A sharp sting on the back of his neck brought back a buried memory. "…Your greatest fear has come true Steven. The Government was after you but not for the reasons you think. This time is was for failure to pay taxes. Reports were that you pocketed money for sales tax that your father reported as income and it appeared that you altered the books ….. They confiscated the Point Place Grooves store and auctioned it to recover some of the lost income."

Hyde shivered and thought he better talk to W.B. about his new additional venture before he got in any serious trouble. Still, he dialed the Kenosha number and waited while it rang. Nothing ventured. Nothing gained.

The phone rang twice and a chirpy happy voice answered, "Glassworx….can we design something for you?"

Hyde loved the inflection in her voce. "Uh….yeah…I'm interested in adding some of your inventory to my store."

"You would like to be a Glassworx distributor sir?" The perky voice questioned.

"I guess…..what do I need to do?"

"Well, for starters, I'd recommend a tour of the factory. We can show you some of the gaffer's at work and some basic glassforming techniques as we move you through to the showroom." She paused to wait for questions then continued. "It's very informative Mr….I'm sorry, what is your name?"

"Uh…Steven. My name is Steven." Why did he stammer just then?

"Okay Steven. I'll put you down for 3:00 Saturday afternoon. Does that fit into your schedule?"

Hyde didn't want to hang up just yet so he replied, "Say…what's your name?"

A small sigh hovered over the line before she answered with a smile in her voice, "My name is Amber."

He grinned. She did sound like an Amber…the smooth amber color of a smooth shot of whiskey. "So Amber – will you be giving me the tour?"

There was a lilt in her voice as she replied, "Yes Steven. It will be me or one of our capable staff and we are looking forward to seeing you Saturday at three." The call ended but Hyde was actually smiling and anticipating seeing a cool chick – please let her look like her voice sounded – and becoming a Glassworx distributor. W.B. would be proud.

xXx

Mort sat on the edge of his desk while Eric sat in the uncomfortable plastic chair. That ugly yellow that reminded him of a hospital waiting room. Mort was tapping the corner of a manilla folder against the palm of his hand and when he spoke his voice was gruff and louder than usual.

"Forman, as much as I hate to do this…."

Inwardly, Eric cringed. This could NOT be good. Mort tapped the folder a couple more times then sighed. "As I was saying, as much as I hate to do this, I've got no choice but to transfer your ass Forman. There's been a couple of employees quitting the zoo and I need you over there."

Eric looked shocked. "Am I supposed to be the poor sucker that cleans out the monkey cages? Mort, seriously, I think I'm a little overqualified for that kind of crap work."

Mort barked out a laugh. "Eh kid, you're not going to clean the cages.

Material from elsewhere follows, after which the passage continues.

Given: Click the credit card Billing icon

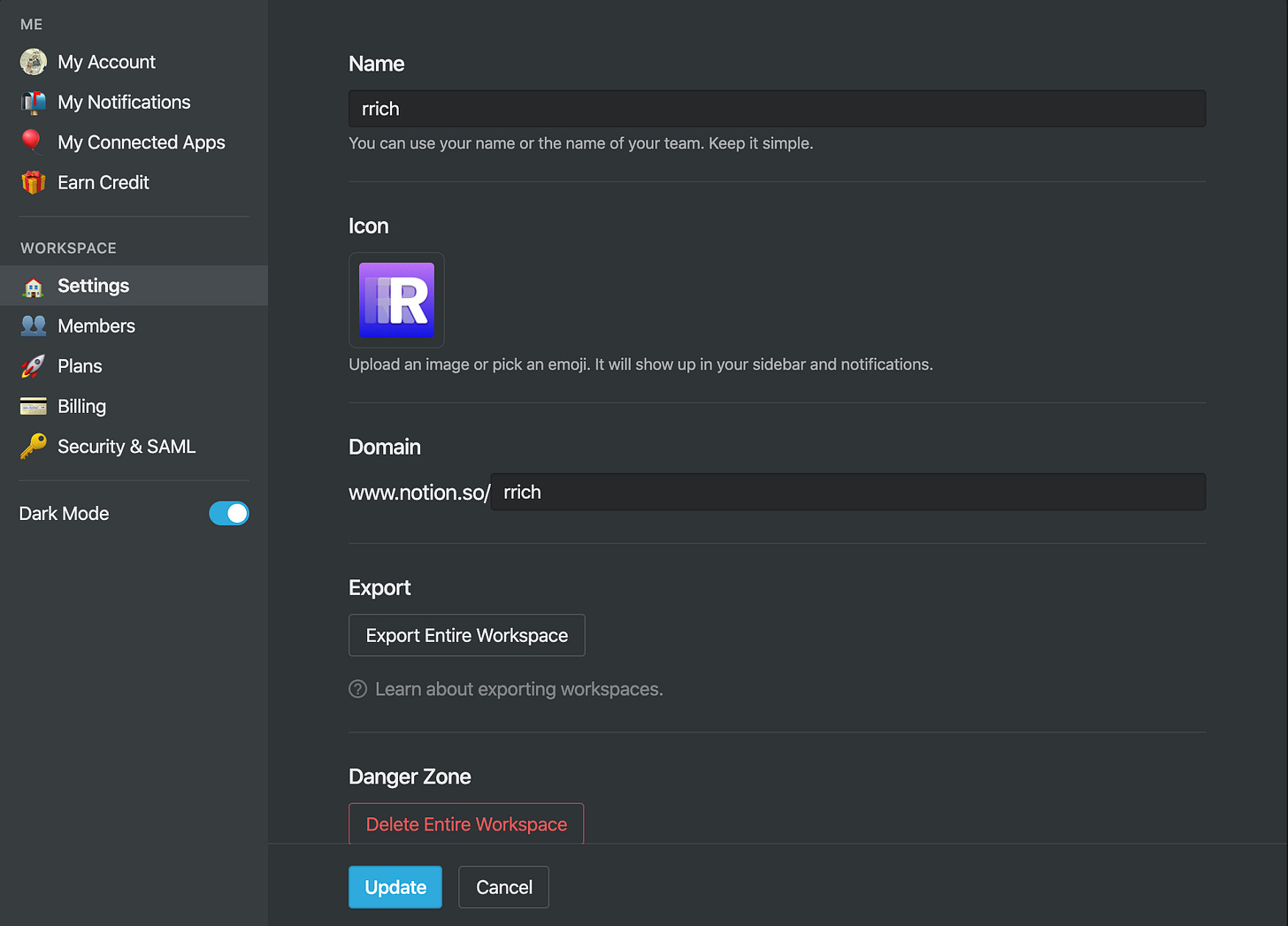Looking at the screenshot, I should tap(34, 407).
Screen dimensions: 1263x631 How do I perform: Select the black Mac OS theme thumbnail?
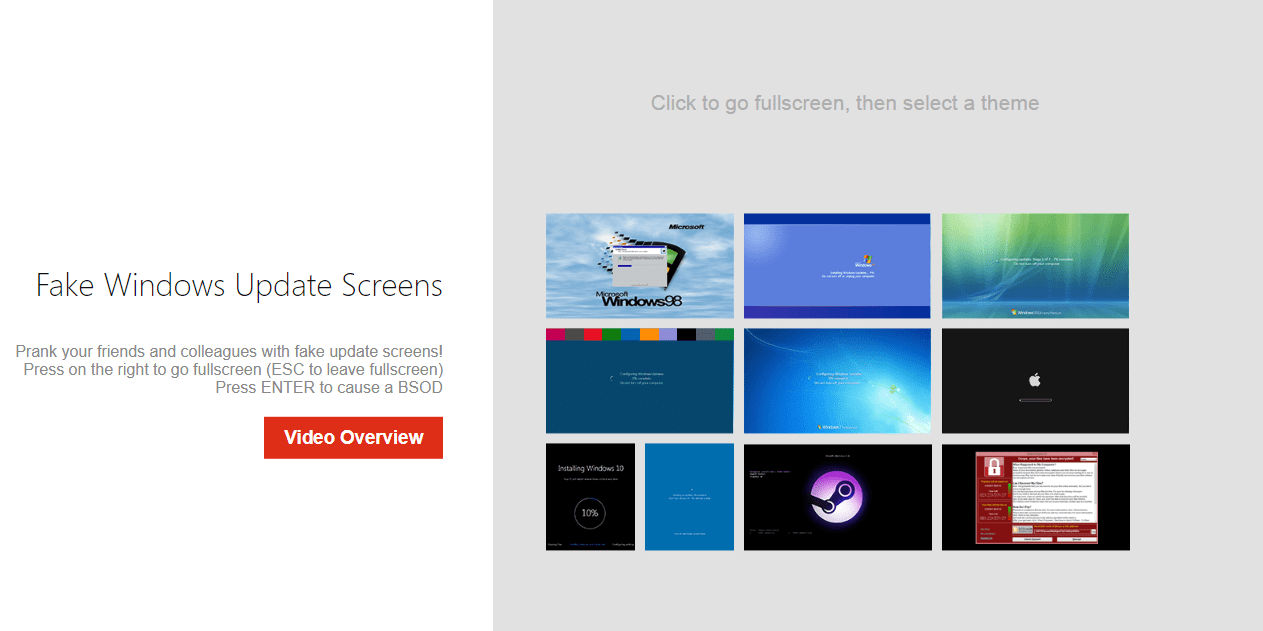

I need you to work the zoo. Help out with the tours, inspect the animal quarters and keep inventory. That damn gorilla eats more bananas than all of Wisconsin and Point Place can't have a skinny ape on display for the kiddies."

Eric's head was reeling. Was this a promotion? "Sir, what about my job now?"

Mort tapped the manila folder. "Already in the works. We got a couple of new guys to take over your route so I need you to hang up your suit and go down to Personnel and see who you got to talk to at the zoo."

Awkwardly, Eric pulled out the keys to the Animal Control truck and laid them on the desk. "So I'm not being fired?"

Guffawing, Mort shook his head. "No Forman, I'm just gonna miss losing my best dog catcher. You made my department look good." He held out his massive paw and shook Eric's hand. "I think you get a raise with this so ask the gals in the office when you go down there."

Skippity-fucking-do-dah! Eric nearly bounced down the breezeway to the Personnel office. He was NOT being fired and he was getting a bonus. Now he really had something good to share with Jackie!

xXx

A/N: It's been pointed out that I keep spelling Shotzie incorrectly. Depending on your source it could be Schautzie or Shotzie - I can't go back and change every little reference so let's just keep it as it - cool?